===== Supplied records

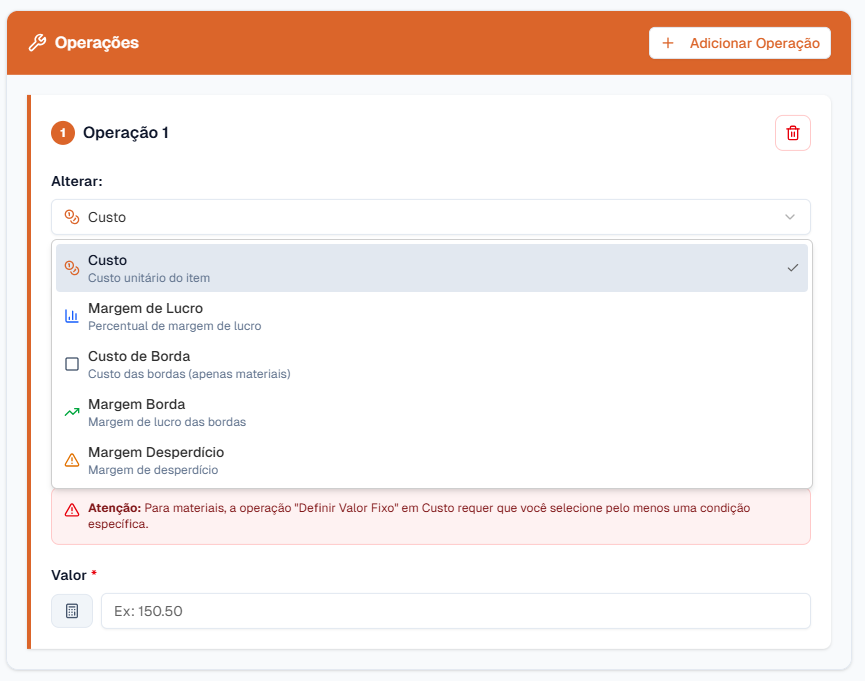Image resolution: width=865 pixels, height=681 pixels.
Task: Click the wrench icon beside Operações
Action: pos(37,43)
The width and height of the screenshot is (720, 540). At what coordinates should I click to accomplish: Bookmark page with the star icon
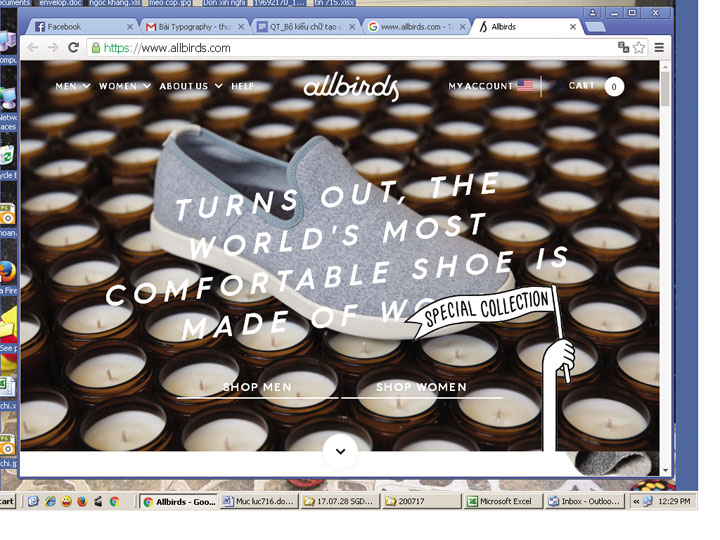click(639, 47)
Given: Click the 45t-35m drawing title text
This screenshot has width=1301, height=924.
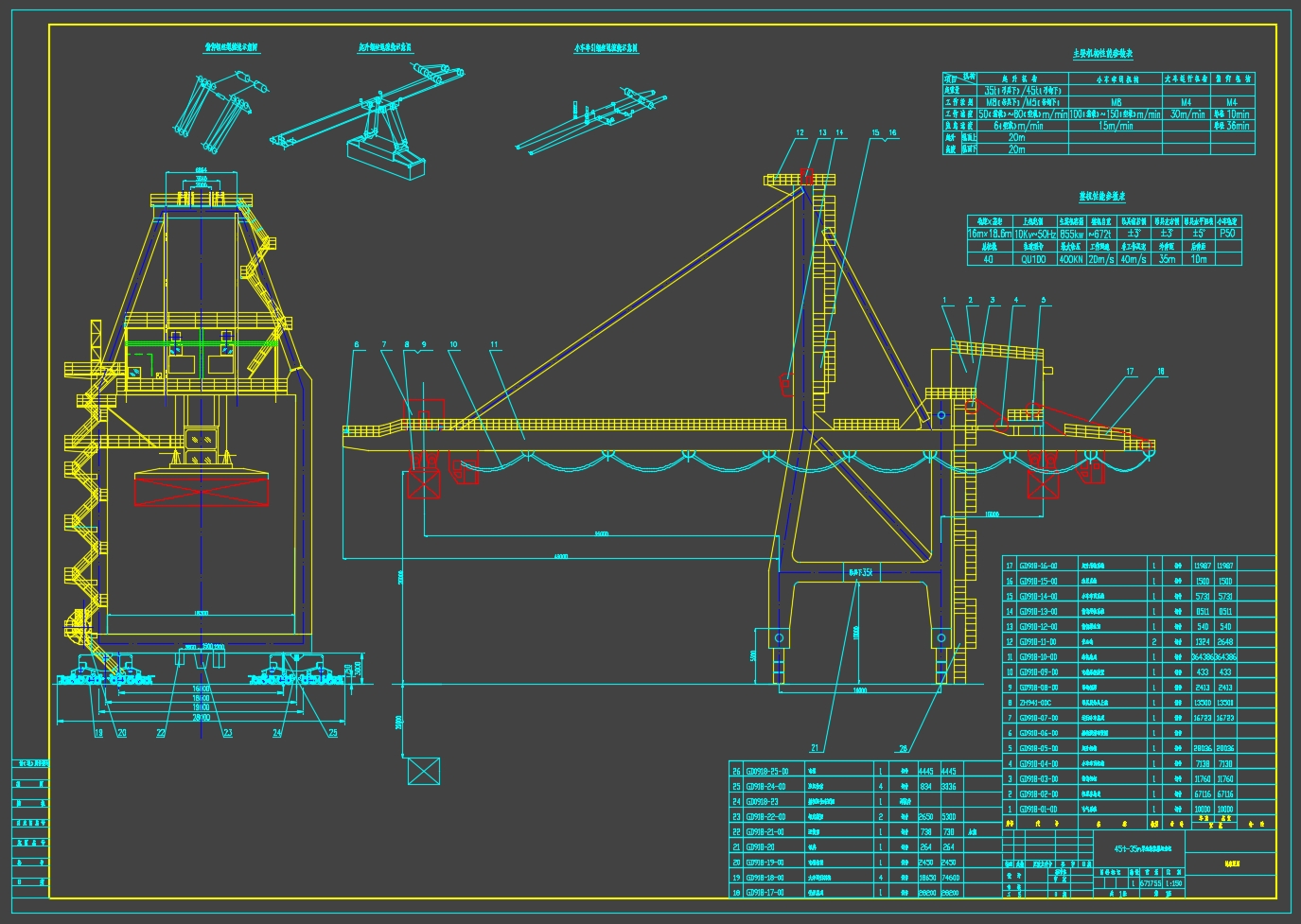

==========

## Work instructions
Once you find the line containing "The width and", retype it and every line after it through the last line of the records above, exactly. Add nothing else, and leave out the pictures.

## Task answer
The width and height of the screenshot is (720, 540). At what coordinates should I click to accomplish: Bookmark page with the star icon
click(639, 47)
Given: Click the 45t-35m drawing title text
This screenshot has width=1301, height=924.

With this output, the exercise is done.